Clear soggy, collapsed stems from perennials and compost them. Remove and compost debris from shed guttering so rain water can fill your water butt. After snow falls, clear it from on top of hedges, conifers and evergreen shrubs to prevent it from weighing down and breaking branches.
Check anything you have planted in the last season or two. It may have been slightly lifted by frost or windrock, if so firm them back down.
Hang fat balls in holders on or very close to roses or any plant susceptible to greenfly infestations. This is to encourage blue tits to forage for overwintering pests.
Plant Lily of the Valley crowns. They want partial shade, in a moisture-retentive but not wet soil that has been enriched with homemade garden compost. To increase your stock or just to prevent overcrowding, lift and divide snowdrops and winter Aconites. Do this after they have finished flowering but while they are still in the green. Dig the holes where you wish to replant them before you dig them up and replant them immediately. Don’t let them dry out between plantings.

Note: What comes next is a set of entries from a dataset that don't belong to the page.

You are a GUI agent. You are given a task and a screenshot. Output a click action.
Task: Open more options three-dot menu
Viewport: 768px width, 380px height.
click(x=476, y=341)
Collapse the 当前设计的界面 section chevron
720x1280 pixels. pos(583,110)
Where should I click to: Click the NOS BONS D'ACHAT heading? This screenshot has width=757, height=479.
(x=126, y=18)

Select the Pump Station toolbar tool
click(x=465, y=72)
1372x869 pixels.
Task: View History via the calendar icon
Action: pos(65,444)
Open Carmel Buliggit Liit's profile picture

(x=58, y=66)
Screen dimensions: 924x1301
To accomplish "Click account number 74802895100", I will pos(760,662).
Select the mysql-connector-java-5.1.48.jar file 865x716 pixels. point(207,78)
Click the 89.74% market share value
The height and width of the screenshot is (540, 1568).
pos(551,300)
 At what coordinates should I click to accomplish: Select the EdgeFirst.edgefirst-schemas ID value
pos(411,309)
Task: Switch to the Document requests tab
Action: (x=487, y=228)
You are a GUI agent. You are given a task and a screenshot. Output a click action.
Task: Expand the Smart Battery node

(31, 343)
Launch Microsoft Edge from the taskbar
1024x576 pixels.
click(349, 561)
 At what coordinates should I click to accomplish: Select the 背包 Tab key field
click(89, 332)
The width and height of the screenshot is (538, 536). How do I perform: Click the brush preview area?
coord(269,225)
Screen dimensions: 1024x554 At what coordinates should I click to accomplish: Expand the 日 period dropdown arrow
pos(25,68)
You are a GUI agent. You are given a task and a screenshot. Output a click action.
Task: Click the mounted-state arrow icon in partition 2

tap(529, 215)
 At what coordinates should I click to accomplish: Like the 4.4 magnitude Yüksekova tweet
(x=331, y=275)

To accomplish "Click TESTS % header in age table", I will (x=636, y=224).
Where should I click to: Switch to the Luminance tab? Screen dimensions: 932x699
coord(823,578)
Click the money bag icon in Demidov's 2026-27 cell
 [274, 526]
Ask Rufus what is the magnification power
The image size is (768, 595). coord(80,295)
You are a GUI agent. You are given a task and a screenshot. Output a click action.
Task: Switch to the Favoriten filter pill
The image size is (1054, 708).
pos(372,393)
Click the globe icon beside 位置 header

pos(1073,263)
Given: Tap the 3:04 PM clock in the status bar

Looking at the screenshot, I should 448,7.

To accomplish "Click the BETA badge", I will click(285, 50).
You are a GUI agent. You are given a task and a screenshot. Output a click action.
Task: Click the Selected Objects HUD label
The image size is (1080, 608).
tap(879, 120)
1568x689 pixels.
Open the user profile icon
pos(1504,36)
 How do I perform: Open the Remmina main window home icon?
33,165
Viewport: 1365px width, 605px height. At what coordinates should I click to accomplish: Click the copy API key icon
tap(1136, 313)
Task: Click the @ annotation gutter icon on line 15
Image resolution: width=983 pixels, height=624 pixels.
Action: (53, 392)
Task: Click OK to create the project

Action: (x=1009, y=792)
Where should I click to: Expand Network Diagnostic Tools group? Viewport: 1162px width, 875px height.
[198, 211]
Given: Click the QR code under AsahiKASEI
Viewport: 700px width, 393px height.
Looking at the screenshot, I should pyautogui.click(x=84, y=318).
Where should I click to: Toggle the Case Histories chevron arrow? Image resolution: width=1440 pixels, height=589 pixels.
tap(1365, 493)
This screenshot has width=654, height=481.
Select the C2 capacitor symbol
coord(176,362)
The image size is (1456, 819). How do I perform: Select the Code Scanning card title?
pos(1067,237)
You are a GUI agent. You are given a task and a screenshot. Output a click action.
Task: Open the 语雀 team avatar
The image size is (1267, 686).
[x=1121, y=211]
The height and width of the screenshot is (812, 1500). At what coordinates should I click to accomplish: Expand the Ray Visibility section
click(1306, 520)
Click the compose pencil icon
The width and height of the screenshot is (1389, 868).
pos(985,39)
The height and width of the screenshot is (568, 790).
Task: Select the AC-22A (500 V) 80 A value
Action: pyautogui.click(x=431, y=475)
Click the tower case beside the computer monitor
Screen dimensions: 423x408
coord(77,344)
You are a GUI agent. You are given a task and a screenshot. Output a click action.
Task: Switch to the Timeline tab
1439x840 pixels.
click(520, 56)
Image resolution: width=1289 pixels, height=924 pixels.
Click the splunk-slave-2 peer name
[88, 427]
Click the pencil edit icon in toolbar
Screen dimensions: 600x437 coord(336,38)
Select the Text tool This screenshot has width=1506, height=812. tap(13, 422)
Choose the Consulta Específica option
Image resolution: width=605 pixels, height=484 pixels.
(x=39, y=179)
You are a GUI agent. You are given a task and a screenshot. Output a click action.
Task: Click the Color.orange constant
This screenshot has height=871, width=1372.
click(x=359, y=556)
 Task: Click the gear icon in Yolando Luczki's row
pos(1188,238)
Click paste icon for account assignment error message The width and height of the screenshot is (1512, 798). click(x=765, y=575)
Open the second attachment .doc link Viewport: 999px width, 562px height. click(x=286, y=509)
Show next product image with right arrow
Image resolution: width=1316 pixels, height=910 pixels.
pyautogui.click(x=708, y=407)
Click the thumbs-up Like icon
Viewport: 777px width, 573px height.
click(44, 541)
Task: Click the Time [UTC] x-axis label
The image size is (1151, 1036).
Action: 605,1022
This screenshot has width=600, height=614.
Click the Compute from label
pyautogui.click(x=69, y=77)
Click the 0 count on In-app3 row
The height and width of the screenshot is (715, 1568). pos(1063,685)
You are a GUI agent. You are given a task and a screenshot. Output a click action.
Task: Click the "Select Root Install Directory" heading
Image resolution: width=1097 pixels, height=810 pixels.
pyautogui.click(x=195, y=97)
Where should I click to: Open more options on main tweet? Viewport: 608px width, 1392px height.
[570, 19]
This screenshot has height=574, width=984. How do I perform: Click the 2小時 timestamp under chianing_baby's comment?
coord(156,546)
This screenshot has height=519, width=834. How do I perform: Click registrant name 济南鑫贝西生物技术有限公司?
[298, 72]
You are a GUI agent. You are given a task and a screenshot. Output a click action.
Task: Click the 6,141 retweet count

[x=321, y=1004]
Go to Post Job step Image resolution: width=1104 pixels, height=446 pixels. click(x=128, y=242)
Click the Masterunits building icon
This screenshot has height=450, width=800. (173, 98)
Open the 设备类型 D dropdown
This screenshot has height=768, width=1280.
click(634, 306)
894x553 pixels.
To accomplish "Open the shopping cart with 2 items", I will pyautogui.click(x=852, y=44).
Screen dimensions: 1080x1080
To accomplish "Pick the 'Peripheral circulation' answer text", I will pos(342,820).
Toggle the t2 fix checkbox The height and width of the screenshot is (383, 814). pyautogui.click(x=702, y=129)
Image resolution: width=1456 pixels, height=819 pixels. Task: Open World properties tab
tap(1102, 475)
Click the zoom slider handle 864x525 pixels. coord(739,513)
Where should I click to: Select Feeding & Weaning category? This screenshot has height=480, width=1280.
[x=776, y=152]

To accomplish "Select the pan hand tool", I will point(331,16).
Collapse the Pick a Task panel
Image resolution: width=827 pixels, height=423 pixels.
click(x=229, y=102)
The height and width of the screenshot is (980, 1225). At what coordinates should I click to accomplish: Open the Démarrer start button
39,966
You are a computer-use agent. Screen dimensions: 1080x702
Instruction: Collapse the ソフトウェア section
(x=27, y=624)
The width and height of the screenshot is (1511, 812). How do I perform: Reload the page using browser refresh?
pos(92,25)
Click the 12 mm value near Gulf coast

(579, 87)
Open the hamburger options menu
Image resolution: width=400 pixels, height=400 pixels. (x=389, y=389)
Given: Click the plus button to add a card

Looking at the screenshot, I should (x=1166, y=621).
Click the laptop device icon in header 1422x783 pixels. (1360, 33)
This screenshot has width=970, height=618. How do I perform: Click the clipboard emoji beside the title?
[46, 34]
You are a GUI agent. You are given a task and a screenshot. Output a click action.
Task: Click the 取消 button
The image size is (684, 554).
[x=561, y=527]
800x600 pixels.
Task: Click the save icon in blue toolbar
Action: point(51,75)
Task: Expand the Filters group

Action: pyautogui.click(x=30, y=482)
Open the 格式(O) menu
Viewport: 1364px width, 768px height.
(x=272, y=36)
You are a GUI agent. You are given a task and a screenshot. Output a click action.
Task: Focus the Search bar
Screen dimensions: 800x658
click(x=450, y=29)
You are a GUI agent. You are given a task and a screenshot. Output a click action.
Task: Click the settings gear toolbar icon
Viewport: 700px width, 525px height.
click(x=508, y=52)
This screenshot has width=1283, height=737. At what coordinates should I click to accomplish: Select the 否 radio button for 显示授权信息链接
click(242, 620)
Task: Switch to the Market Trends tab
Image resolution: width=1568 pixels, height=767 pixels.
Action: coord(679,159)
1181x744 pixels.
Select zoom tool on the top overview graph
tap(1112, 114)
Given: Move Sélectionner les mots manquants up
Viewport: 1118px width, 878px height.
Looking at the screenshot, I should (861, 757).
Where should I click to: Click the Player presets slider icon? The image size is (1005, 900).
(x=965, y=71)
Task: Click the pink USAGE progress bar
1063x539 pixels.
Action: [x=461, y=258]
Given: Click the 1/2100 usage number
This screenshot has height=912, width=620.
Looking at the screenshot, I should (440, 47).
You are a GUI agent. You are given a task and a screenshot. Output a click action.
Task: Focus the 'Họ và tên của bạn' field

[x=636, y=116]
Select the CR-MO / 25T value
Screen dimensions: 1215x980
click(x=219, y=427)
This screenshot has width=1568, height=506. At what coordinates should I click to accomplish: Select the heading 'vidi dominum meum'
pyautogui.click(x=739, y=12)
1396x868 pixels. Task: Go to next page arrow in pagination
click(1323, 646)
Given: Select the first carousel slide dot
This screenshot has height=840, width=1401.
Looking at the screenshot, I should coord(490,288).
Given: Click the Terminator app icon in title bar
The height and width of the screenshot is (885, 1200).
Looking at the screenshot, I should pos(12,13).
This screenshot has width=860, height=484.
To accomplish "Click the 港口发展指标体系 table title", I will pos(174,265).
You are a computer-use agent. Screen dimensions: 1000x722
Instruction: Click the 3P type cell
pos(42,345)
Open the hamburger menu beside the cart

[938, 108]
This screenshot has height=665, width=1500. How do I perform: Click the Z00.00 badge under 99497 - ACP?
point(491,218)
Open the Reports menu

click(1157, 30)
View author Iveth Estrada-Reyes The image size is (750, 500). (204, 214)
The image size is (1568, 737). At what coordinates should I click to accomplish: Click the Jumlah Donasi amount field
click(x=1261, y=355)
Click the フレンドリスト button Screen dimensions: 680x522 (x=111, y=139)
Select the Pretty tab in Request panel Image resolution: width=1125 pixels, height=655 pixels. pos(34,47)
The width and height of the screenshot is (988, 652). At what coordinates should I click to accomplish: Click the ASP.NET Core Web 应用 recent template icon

Prune late-summer flowering clematis, cutting back stems to healthy buds about 30cm/1 foot from the base. Some types of clematis can be pruned now and some at other times. The best way to tell when to prune clematis or any other plant is to look at the label that comes with a new plant.
The plant’s name, pruning, planting instructions, what type of soil and aspect it prefers and some basic instructions on how to care for your plant are on the label. If you leave the label on the plant, it will last for a few years outside and then it is gone. It’s best if you remove it and store it inside away from the elements. Then you will always have it and the invaluable information that it contains.